Please return the whole listing. Keep each line exactly the same.

DATA TO EXAMINE |
· · ·
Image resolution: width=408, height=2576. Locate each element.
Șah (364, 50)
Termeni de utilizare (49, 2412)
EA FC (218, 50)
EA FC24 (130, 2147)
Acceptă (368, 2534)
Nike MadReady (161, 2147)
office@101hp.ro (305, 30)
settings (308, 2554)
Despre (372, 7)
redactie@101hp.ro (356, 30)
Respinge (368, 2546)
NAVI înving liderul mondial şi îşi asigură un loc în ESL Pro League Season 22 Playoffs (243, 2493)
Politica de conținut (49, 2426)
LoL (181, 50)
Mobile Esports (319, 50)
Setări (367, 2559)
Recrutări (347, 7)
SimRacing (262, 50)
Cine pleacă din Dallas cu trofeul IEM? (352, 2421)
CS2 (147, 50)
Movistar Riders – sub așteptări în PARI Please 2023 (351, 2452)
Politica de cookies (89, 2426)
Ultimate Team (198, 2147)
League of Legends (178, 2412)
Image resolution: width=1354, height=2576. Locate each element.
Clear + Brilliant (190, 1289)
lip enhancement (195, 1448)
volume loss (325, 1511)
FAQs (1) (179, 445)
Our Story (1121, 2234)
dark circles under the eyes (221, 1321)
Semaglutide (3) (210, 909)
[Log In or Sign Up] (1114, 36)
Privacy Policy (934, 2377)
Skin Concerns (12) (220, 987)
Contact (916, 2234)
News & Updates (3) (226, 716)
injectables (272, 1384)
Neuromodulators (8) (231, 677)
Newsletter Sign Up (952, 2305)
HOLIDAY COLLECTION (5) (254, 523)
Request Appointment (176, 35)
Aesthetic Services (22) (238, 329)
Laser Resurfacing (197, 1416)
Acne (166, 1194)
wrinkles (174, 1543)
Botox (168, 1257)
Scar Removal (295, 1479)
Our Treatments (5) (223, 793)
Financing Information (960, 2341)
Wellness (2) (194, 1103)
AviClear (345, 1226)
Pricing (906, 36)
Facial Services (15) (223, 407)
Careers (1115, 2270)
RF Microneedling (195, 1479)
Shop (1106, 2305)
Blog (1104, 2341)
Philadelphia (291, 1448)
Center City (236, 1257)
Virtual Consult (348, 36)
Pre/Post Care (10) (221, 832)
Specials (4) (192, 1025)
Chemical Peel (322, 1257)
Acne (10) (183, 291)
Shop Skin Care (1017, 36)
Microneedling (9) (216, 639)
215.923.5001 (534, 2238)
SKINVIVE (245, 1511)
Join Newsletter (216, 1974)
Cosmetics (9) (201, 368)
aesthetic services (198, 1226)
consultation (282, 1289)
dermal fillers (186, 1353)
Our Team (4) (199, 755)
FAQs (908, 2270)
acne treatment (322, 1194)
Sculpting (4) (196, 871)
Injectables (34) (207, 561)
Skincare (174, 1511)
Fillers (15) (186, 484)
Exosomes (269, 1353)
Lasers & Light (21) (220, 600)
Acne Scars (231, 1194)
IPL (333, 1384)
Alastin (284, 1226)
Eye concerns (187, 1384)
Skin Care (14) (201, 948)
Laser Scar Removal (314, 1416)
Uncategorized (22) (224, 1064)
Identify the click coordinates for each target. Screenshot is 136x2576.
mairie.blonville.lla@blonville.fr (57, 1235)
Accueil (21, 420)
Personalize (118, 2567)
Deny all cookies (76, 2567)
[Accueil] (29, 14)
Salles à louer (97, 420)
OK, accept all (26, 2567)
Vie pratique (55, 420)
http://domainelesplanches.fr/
· · ·
RESPONSE AREA |
Image resolution: width=408, height=2576. Locate each element.
Șah (364, 50)
Termeni de utilizare (49, 2412)
EA FC (218, 50)
EA FC24 (130, 2147)
Acceptă (368, 2534)
Nike MadReady (161, 2147)
office@101hp.ro (305, 30)
settings (308, 2554)
Despre (372, 7)
redactie@101hp.ro (356, 30)
Respinge (368, 2546)
NAVI înving liderul mondial şi îşi asigură un loc în ESL Pro League Season 22 Playoffs (243, 2493)
Politica de conținut (49, 2426)
LoL (181, 50)
Mobile Esports (319, 50)
Setări (367, 2559)
Recrutări (347, 7)
SimRacing (262, 50)
Cine pleacă din Dallas cu trofeul IEM? (352, 2421)
CS2 (147, 50)
Movistar Riders – sub așteptări în PARI Please 2023 (351, 2452)
Politica de cookies (89, 2426)
Ultimate Team (198, 2147)
League of Legends (178, 2412)
Image resolution: width=1354, height=2576. Locate each element.
Clear + Brilliant (190, 1289)
lip enhancement (195, 1448)
volume loss (325, 1511)
FAQs (1) (179, 445)
Our Story (1121, 2234)
dark circles under the eyes (221, 1321)
Semaglutide (3) (210, 909)
[Log In or Sign Up] (1114, 36)
Privacy Policy (934, 2377)
Skin Concerns (12) (220, 987)
Contact (916, 2234)
News & Updates (3) (226, 716)
injectables (272, 1384)
Neuromodulators (8) (231, 677)
Newsletter Sign Up (952, 2305)
HOLIDAY COLLECTION (5) (254, 523)
Request Appointment (176, 35)
Aesthetic Services (22) (238, 329)
Laser Resurfacing (197, 1416)
Acne (166, 1194)
wrinkles (174, 1543)
Botox (168, 1257)
Scar Removal (295, 1479)
Our Treatments (5) (223, 793)
Financing Information (960, 2341)
Wellness (2) (194, 1103)
AviClear (345, 1226)
Pricing (906, 36)
Facial Services (15) (223, 407)
Careers (1115, 2270)
RF Microneedling (195, 1479)
Shop (1106, 2305)
Blog (1104, 2341)
Philadelphia (291, 1448)
Center City (236, 1257)
Virtual Consult (348, 36)
Pre/Post Care (10) (221, 832)
Specials (4) (192, 1025)
Chemical Peel (322, 1257)
Acne (10) (183, 291)
Shop Skin Care (1017, 36)
Microneedling (9) (216, 639)
215.923.5001 (534, 2238)
SKINVIVE (245, 1511)
Join Newsletter (216, 1974)
Cosmetics (9) (201, 368)
aesthetic services (198, 1226)
consultation (282, 1289)
dermal fillers (186, 1353)
Our Team (4) (199, 755)
FAQs (908, 2270)
acne treatment (322, 1194)
Sculpting (4) (196, 871)
Injectables (34) (207, 561)
Skincare (174, 1511)
Fillers (15) (186, 484)
Exosomes (269, 1353)
Lasers & Light (21) (220, 600)
Acne Scars (231, 1194)
IPL (333, 1384)
Alastin (284, 1226)
Eye concerns (187, 1384)
Skin Care (14) (201, 948)
Laser Scar Removal (314, 1416)
Uncategorized (22) (224, 1064)
Identify the click coordinates for each target. Screenshot is 136x2576.
mairie.blonville.lla@blonville.fr (57, 1235)
Accueil (21, 420)
Personalize (118, 2567)
Deny all cookies (76, 2567)
[Accueil] (29, 14)
Salles à louer (97, 420)
OK, accept all (26, 2567)
Vie pratique (55, 420)
http://domainelesplanches.fr/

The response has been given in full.